Indi menjelaskan, peluang HAKTEKNAS ke-27 dapat menjadi momentum untuk mendorong kebangkitan industri herbal berbasis inovasi hasil implementasi teknologi terkini.
Menurutnya, untuk menghasilkan produk yang semakin aman, bermutu dan berkhasiat, tentunya untuk menghasilkan produk herbal tersebut dibutuhkan landasan riset yang kuat dari segala aspek, di bagian hulu perlu di dorong riset dalam rangka penyediaan bahan baku yang cukup, bermutu dan berkelanjutan.
Ia melanjutkan, dengan terbitnya Keputusan Menteri Kesehatan tentang formularium fitofarmaka, maka penggunaan fitofarmaka dalam pelayanan kesehatan formal yang akan masuk ke dalam skema pembiayaan Jaminan Kesehatan Nasional (JKN).
“Momentum ini menjadi penting untuk direspon melalui intensifikasi riset pengembangan fitofarmaka guna menyediakan lebih banyak pilihan fitofarmaka yang masuk keformulatorium nasional,” tegas Indi.
Ia meneruskan, riset tersebut dapat dimulai dengan pemetaan penggunaan jamu, Obat Herbal Terstandar (OHT) dan fitofarmaka di sarana fasilitas pelayanan kesehatan, dan hasilnya menjadi data basis pengembangan formula apa yang dibutuhkan mendukung penggunaan regimen terapi konvensional. Disamping itu, tentunya hasil saintifikasi jamu berupa 11 ramuan jamu scientific yang telah dilaksanakan oleh Kementerian Kesehatan dapat dikembangkan menjadi OHT atau fitofarmaka dengan riset lanjutan yaitu peningkatan dalam bentuk sediaan ke arah komersial produk.
“Saya berharap dengan webinar ini mampu melahirkan ide dan inovasi terkait obat herbal atau jamu kepada seluruh yang hadir pada momen hari ini,” harap Indi.

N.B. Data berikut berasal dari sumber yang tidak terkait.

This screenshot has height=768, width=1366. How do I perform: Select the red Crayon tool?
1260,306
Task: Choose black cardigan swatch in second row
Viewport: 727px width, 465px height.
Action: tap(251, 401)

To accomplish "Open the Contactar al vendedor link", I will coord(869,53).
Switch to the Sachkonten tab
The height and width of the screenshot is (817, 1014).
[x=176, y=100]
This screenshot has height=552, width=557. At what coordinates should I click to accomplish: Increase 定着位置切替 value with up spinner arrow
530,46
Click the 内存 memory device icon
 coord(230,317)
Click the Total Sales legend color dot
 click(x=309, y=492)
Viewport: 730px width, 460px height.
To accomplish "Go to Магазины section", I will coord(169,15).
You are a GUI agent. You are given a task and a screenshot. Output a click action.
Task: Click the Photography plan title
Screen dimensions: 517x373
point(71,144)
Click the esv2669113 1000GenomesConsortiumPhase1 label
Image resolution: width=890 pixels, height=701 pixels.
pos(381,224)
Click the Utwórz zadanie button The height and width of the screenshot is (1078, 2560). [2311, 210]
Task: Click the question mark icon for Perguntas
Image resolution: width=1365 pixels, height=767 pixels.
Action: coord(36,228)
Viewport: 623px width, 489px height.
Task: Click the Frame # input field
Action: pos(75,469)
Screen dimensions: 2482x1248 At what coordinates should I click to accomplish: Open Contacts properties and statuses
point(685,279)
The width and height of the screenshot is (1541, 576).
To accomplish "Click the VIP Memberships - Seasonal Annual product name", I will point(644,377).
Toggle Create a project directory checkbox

Perekayasa Ahli Madya PRBBOOT,
Chaidir Amin menjelaskan, mengenai strategi penguatan riset tanaman obat untuk meningkatkan mutu bahan baku jamu.
“Dukungan riset bagi Bahan Baku Obat Bahan Alam (BBOBA) yang bermutu yaitu ketersediaan BBOBA dengan mutu yang baik atau konsisten dan jumlah yang berkelanjutan, sangat diperlukan untuk meningkatkan keamanan dalam penggunaan, manfaat bagi masyarakat serta daya saing industri,” ujarnya.
Dirinya juga menerangkan, sumber tanaman obat 85 persen diperoleh dari alam sebagai tumbuhan liar, yang berdampak mutu beragam, adulterasi, kepunahan dan pasokan tidak berkelanjutan. Selain itu, pelaku produsen tanaman obat didominsi petani pengumpul bukan penanam.
“Sehingga kita harus tingkatkan sisi produsennya dan kita harus buka sentra-sentra produksi di tempat lain,” tutur Chaidir.
Ia melanjutkan, selain riset ilmu hayati dan keteknikan, dibutuhkan juga riset sosial ekonomi untuk menghasilkan kebijakan dan regulasi bagi intervensi di bidang ekonomi mikro, perdagangan dan kelembagaan dalam bisnis BBOBA.
“Di BRIN semuanya sudah ada, kita tinggal bekerja sama dengan perguruan tinggi dan pemerintah agar semuanya bisa terselesaikan dengan paripurna. Untuk meningkatkan difusi dan adopsi IPTEK produksi BBOBA dapat digunakan model konsorsium kemitraan qudruple helix yang sudah kita laksanakan sampai saat ini, sehingga meningkatkan mutu BBOBA dan jumlah sentra produksi tanaman obat dan BBOBA,” pungkas Chaidir.